Si hoy veis a Jordi Basté, felicitadle. El director del programa de radio más escuchado de Cataluña, El món a RAC1, está de cumpleaños. El periodista de Horta sopla nada más y nada menos que 61 velas, y este miércoles 25 de marzo ha reconocido que "a mí, cumplir años no me importa nada", con el entendido de que no le sabe mal ir quitando una nueva hoja a su calendario de vida. Todo lo contrario. "No me importa nada porque hay una generación 'boomer' que somos Benjamin Button", ha dicho en el Matina Codina de RAC 105, haciendo referencia a aquella película protagonizada por Brad Pitt donde cada año que pasa, se va haciendo más joven, "que vamos a mejor, no a peor".

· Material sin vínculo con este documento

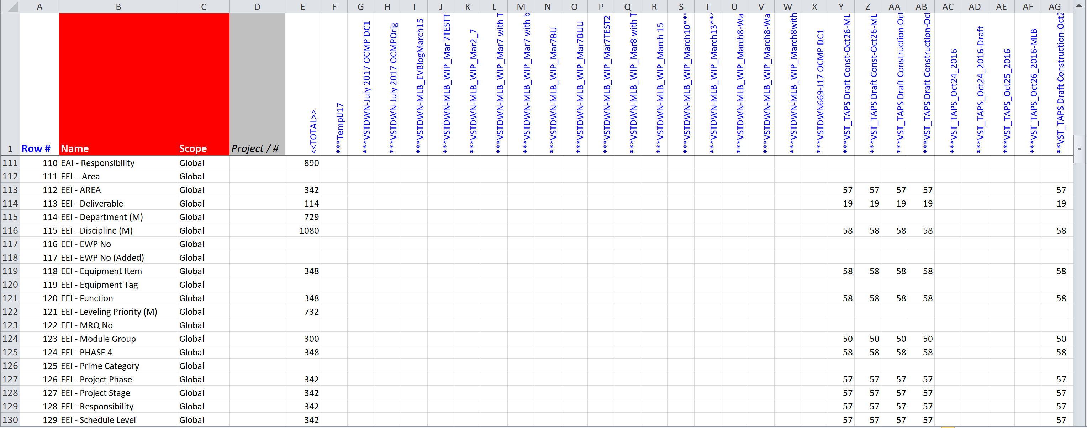Select column E header
The image size is (1087, 428).
303,7
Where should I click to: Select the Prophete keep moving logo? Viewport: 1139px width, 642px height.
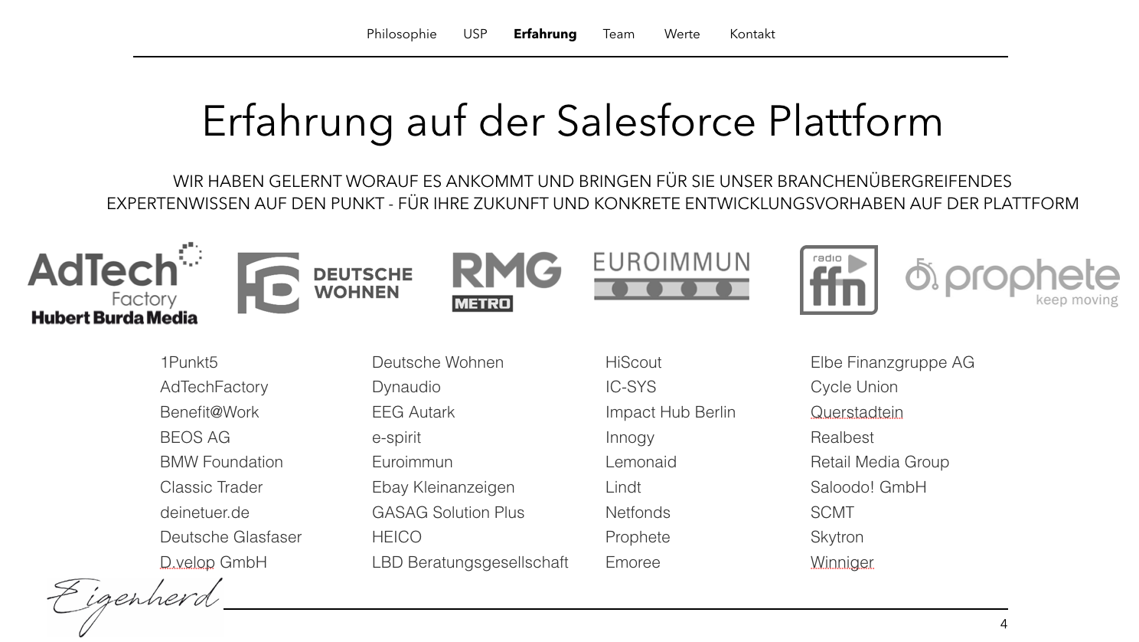[1010, 280]
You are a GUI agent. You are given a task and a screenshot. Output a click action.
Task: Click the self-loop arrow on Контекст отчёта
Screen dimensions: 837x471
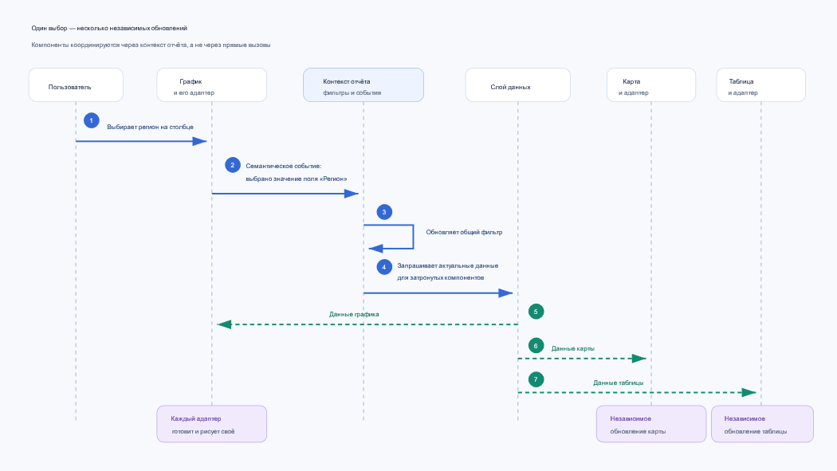[x=391, y=237]
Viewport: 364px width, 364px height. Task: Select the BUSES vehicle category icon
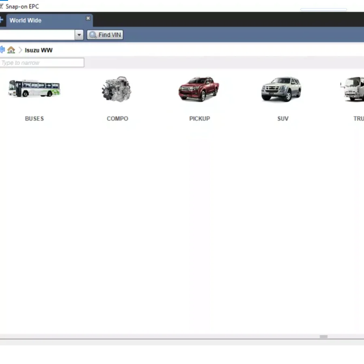click(x=34, y=89)

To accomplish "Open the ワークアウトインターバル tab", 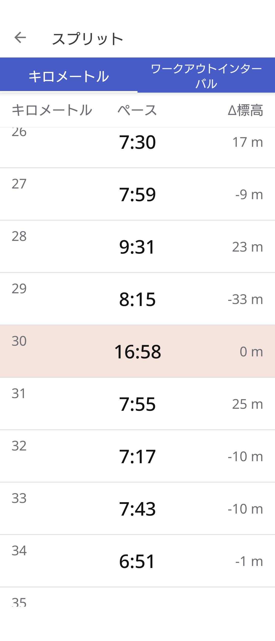I will click(x=206, y=76).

Pero una cosa no quita la otra. "Esto no quita que esta cosa de 'Felicidades'" arriba y abajo, "a mí me agobia mucho, ¿eh?". Le agobia, pero responde religiosamente a todas y cada una de las felicitaciones que recibe de la familia, amigos y toda la gente que lo conoce y lo aprecia, doy fe. "Entiendo que hoy toca ir a comer...", le dejan caer. Una comida de celebración, comme il faut, porque, qué caray, las cosas se tienen que celebrar. Y los cumpleaños, aún más. Y él llega a estos 61 años en plena forma, a pesar de los muchos despertadores a horas intempestivas que lleva escuchando desde hace un montón de años. ¿Y qué ha hecho? Él mismo ha confirmado que "hoy tengo comida y cena. Hoy tengo cena con la familia y comida, como con un amigo. Me dijo: '¡Va! Vamos, vamos, vamos', y voy a comer con un amigo".
No diremos el restaurante donde ha ido, pero le preguntan por su cumpleaños, qué comida, qué manjar le gusta ponerse entre pecho y espalda, qué auto-homenaje le gusta regalarse, gastronómicamente hablando. Y él confirma que "hoy yo creo que comeré caracoles". Y dicho y hecho. Aquí tienen la prueba fehaciente:

"A Guardiola le gustan mucho", le dejan caer. "Sí, sí, le gustan mucho los caracoles, efectivamente", dice él, sin mojarse a revelar la identidad del amigo que le ha acompañado a la caracolada, y si era o no era el entrenador del Manchester City.

En cualquier caso, seguro que los caracoles estaban deliciosos. Se los haya zampado en compañía de Pep o de otro amigo. Nos sumamos a las felicitaciones.